Coefficiente di forma e coefficiente dinamico

Nel caso di strutture comuni, regolari per forma e con superfici esposte piane, i coefficienti di forma e il coefficiente dinamico possono essere assunti uguali a 1.

La Circolare fornisce i valori del coefficiente di forma in alcuni casi tipologici:

  • edifici a pianta rettangolare con tetto piano o a falde;
  • coperture multiple;
  • tettoie isolate;
  • travi ad anima piena e travi reticolari;
  • torri e pali a sezione rettangolare o quadrata;
  • corpi cilindrici e corpi sferici.

Per quello che invece riguarda il coefficiente dinamico, un’analisi approfondita dello stesso è inevitabile nei casi di:

  • antenne;
  • ciminiere;
  • ponti o strutture sorrette da cavi;
  • edifici in genere sopra gli 80 metri di altezza;
  • costruzioni di grandi dimensioni e con forma non simmetrica;
  • torri per l’illuminazione e, in generale, gli elementi snelli a sezione cilindrica.

Un caso particolare è rappresentato da quelle situazioni in cui si raggruppano più strutture. Un esempio portato in sede di normativa è quello di “vento diretto normalmente alle linee di colmo” nel più generale “coperture multiple”. Per la prima copertura investita dal vento si applicano i coefficienti con valore intero, mentre per le successive si possono applicare decrementi del 25%.

Una trattazione per molti versi più completa dell’azione del vento è fornita dall’Eurocodice 1. In essa si illustrano metodi che permettono di tenere conto di diversi effetti dinamici (risonanza dovuta alla turbolenza, distacco di vortici, galloping, interferenza, divergenza e flutter).

Al di là di tali elementi ulteriori, la modellazione del vento secondo l’Eurocodice 1 è comunque del tutto simile a quella fornita dalla normativa italiana. Si fornisce di seguito un quadro riassuntivo delle metodologie di calcolo dell’Eurocodice 1, al quale si rimanda per ogni dettaglio:

  • la pressione di riferimento è calcolata in funzione dei coefficienti Cdir, Ctem e Calt secondo quanto in Appendice A;
  • per la determinazione di molti parametri occorre valutare la velocità media, funzione dei coefficienti Cr e Ct (rugosità e topografia, si veda il paragrafo 8);
  • il coefficiente di esposizione dipende dal parametro definito intensità della turbolenza secondo la 8.4;
  • il coefficiente dinamico (punto 9.3), invece, è fornito in vari casi all’interno dell’Appendice B;
  • per le verifiche relative a specifici fenomeni di natura dinamica occorre infine riferirsi all’Appendice C.

 

Bibliografia

D.M. 17.01.2018 Aggiornamento delle nuove norme tecniche per le costruzioni”.

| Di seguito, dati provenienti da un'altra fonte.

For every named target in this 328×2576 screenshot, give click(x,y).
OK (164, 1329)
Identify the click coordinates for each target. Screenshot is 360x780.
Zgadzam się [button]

Eurocodice 1, ENV 1991-2-4 Basi di calcolo ed azioni sulle strutture, parte 2-4: azioni sulle strutture, azioni del vento”.

International Centre for Mechanical Sciences monografie CISM Ingegneria del vento introduzione alla progettazione strutturale alla luce della nuova normativa, AAVV, a cura di Augusti, Materazzi, Sepe, 2001.